++++ Data extract ++++

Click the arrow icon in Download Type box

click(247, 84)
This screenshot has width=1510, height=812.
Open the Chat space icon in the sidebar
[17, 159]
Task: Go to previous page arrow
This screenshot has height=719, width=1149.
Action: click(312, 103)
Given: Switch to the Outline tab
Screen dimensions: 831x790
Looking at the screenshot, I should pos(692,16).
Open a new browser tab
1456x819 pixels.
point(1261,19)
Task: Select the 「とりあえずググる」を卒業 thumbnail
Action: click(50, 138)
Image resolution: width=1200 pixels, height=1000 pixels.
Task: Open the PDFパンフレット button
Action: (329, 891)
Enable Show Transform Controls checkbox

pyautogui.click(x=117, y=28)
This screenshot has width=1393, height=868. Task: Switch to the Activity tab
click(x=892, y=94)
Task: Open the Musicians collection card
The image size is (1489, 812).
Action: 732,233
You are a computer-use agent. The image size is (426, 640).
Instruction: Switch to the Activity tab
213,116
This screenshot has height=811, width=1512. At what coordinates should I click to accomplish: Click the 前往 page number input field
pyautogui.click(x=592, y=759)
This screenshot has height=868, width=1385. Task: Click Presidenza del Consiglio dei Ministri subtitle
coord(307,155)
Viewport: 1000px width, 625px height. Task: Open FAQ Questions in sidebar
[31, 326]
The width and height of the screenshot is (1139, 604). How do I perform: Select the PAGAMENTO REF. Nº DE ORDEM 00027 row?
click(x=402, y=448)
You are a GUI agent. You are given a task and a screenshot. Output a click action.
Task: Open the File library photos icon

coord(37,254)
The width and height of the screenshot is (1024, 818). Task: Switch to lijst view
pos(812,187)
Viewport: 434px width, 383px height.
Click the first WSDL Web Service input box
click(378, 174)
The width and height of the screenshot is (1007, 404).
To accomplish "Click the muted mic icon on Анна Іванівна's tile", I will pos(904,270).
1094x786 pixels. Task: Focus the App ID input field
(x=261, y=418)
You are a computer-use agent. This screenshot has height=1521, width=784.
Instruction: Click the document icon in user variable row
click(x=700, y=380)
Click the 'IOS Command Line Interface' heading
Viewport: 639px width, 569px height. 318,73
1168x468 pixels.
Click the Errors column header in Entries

++++

## Set exercise
Rewrite all the records above as a JSON list of strings, one string per line, leaving out the blank lines.

## Answer in full
[
  "Click the arrow icon in Download Type box",
  "click(247, 84)",
  "This screenshot has width=1510, height=812.",
  "Open the Chat space icon in the sidebar",
  "[17, 159]",
  "Task: Go to previous page arrow",
  "This screenshot has height=719, width=1149.",
  "Action: click(312, 103)",
  "Given: Switch to the Outline tab",
  "Screen dimensions: 831x790",
  "Looking at the screenshot, I should pos(692,16).",
  "Open a new browser tab",
  "1456x819 pixels.",
  "point(1261,19)",
  "Task: Select the 「とりあえずググる」を卒業 thumbnail",
  "Action: click(50, 138)",
  "Image resolution: width=1200 pixels, height=1000 pixels.",
  "Task: Open the PDFパンフレット button",
  "Action: (329, 891)",
  "Enable Show Transform Controls checkbox",
  "pyautogui.click(x=117, y=28)",
  "This screenshot has width=1393, height=868. Task: Switch to the Activity tab",
  "click(x=892, y=94)",
  "Task: Open the Musicians collection card",
  "The image size is (1489, 812).",
  "Action: 732,233",
  "You are a computer-use agent. The image size is (426, 640).",
  "Instruction: Switch to the Activity tab",
  "213,116",
  "This screenshot has height=811, width=1512. At what coordinates should I click to accomplish: Click the 前往 page number input field",
  "pyautogui.click(x=592, y=759)",
  "This screenshot has height=868, width=1385. Task: Click Presidenza del Consiglio dei Ministri subtitle",
  "coord(307,155)",
  "Viewport: 1000px width, 625px height. Task: Open FAQ Questions in sidebar",
  "[31, 326]",
  "The width and height of the screenshot is (1139, 604). How do I perform: Select the PAGAMENTO REF. Nº DE ORDEM 00027 row?",
  "click(x=402, y=448)",
  "You are a GUI agent. You are given a task and a screenshot. Output a click action.",
  "Task: Open the File library photos icon",
  "coord(37,254)",
  "The width and height of the screenshot is (1024, 818). Task: Switch to lijst view",
  "pos(812,187)",
  "Viewport: 434px width, 383px height.",
  "Click the first WSDL Web Service input box",
  "click(378, 174)",
  "The width and height of the screenshot is (1007, 404).",
  "To accomplish \"Click the muted mic icon on Анна Іванівна's tile\", I will pos(904,270).",
  "1094x786 pixels. Task: Focus the App ID input field",
  "(x=261, y=418)",
  "You are a computer-use agent. This screenshot has height=1521, width=784.",
  "Instruction: Click the document icon in user variable row",
  "click(x=700, y=380)",
  "Click the 'IOS Command Line Interface' heading",
  "Viewport: 639px width, 569px height. 318,73",
  "1168x468 pixels.",
  "Click the Errors column header in Entries"
]